___ 所给文本 ___
杭电-1238Substrings（爆搜）

Substrings

Time Limit: 2000/1000 MS (Java/Others) Memory Limit: 65536/32768 K (Java/Others)

Total Submission(s): 8626 Accepted Submission(s): 4001

[align=left]Problem Description[/align]
You are given a number of case-sensitive strings of alphabetic characters, find the largest string X, such that either X, or its inverse can be found as a substring of any of the given strings.

[align=left]Input[/align]
The first line of the input file contains a single integer t (1 <= t <= 10), the number of test cases, followed by the input data for each test case. The first line of each test case contains a single integer n (1 <= n <= 100), the
number of given strings, followed by n lines, each representing one string of minimum length 1 and maximum length 100. There is no extra white space before and after a string.

[align=left]Output[/align]
There should be one line per test case containing the length of the largest string found.

[align=left]Sample Input[/align]

2
3
ABCD
BCDFF
BRCD
2
rose
orchid

[align=left]Sample Output[/align]

2
2

猛地一看还以为是LCS，原来是个爆搜题！不会超时放心枚举！
___
任务要求 =>
• 1. 请把杭电 Substrings 题的文本从“杭电-1238Substrings（爆搜）”到“the given strings.”一字不差地照录下来。
• 2. 请接着杭电 Substrings 题文本的最后一句往下续写。
后面的数据取自另一个来源。
___ 所给数据 ___
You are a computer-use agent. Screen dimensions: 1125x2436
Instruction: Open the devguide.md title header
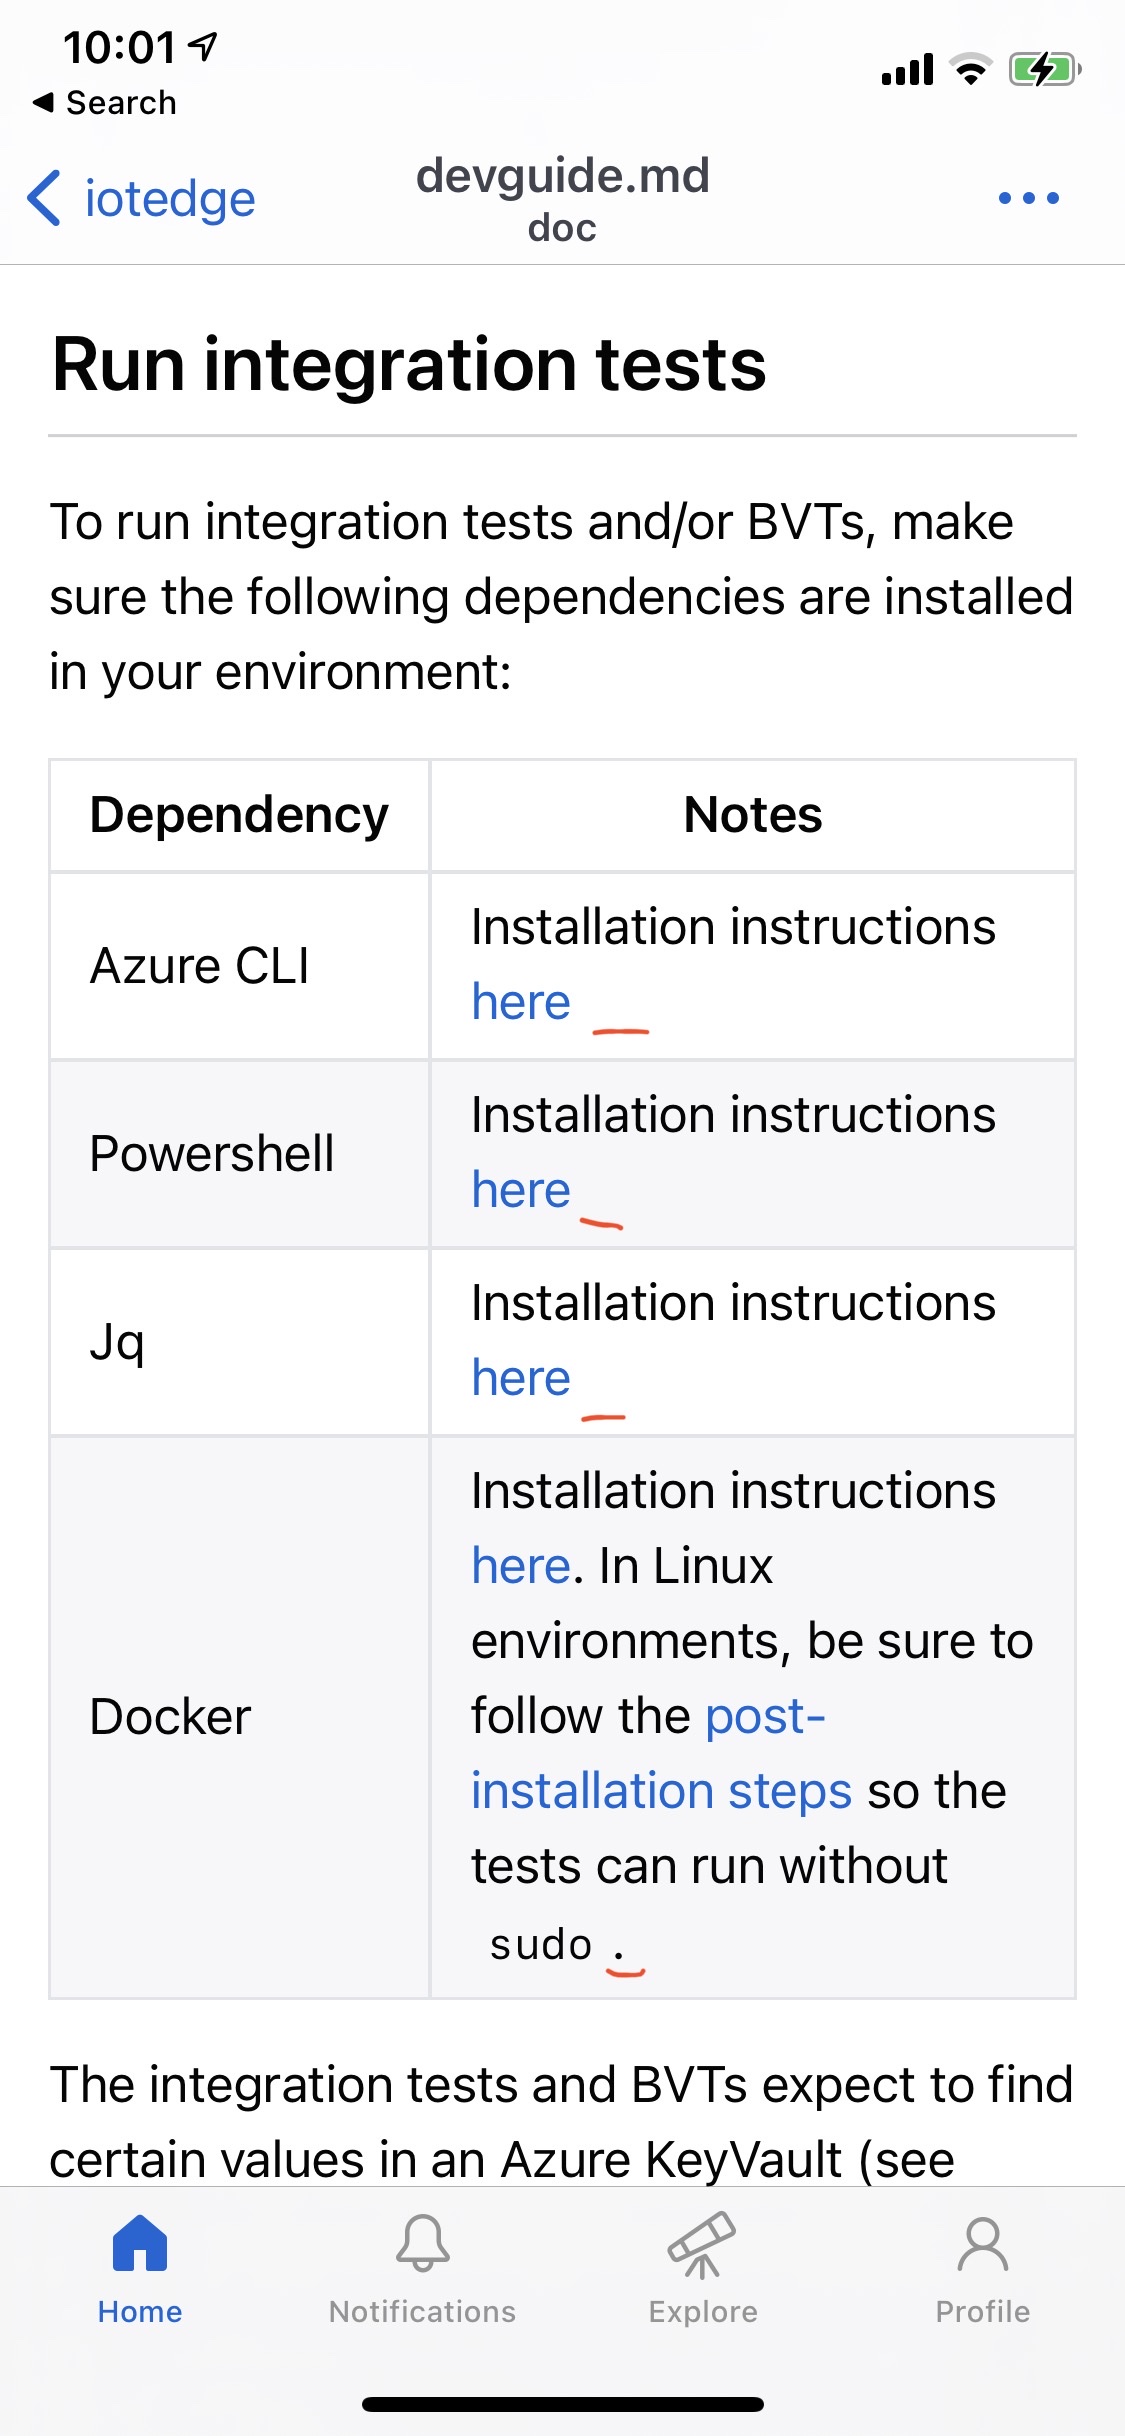[562, 176]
___
各题答案 =>
• 1.
杭电-1238Substrings（爆搜）

Substrings

Time Limit: 2000/1000 MS (Java/Others) Memory Limit: 65536/32768 K (Java/Others)

Total Submission(s): 8626 Accepted Submission(s): 4001

[align=left]Problem Description[/align]
You are given a number of case-sensitive strings of alphabetic characters, find the largest string X, such that either X, or its inverse can be found as a substring of any of the given strings.

• 2.
找出最短的串，然后枚举这个串的所有子串和反串即可！

#include<cstdio>
#include<cstring>
#include<aLgorithm>
#define INF 0x3f3f3f3f
char map[110][110],s1[110],s2[110];
int main()
{
int N,k,i,j,m,n,ma,f,MAX;
scanf("%d",&N);
while(N--)
{
scanf("%d",&n);
ma=INF;
for(i=0;i<n;i++)
{
scanf("%s",map[i]);
int len=strlen(map[i]);
if(len<ma)
{
ma=len;
f=i;
}
}
MAX=0;
int flag=1;
for(i=0;i<ma;i++)
{
for(j=i;j<ma;j++)
{
for(k=i;k<=j;k++)
{
s1[k-i]=map[f][k];//正子串
s2[j-k]=map[f][k];//反子串
}
s1[j-i+1]=s2[j-i+1]='\0';

int len3=strlen(s1);
for(k=0;k<n;k++)
{
if(!strstr(map[k],s1)&&!strstr(map[k],s2))//子串都没出现过
{
flag=0;
break;
}
}
if(len3>MAX&&flag)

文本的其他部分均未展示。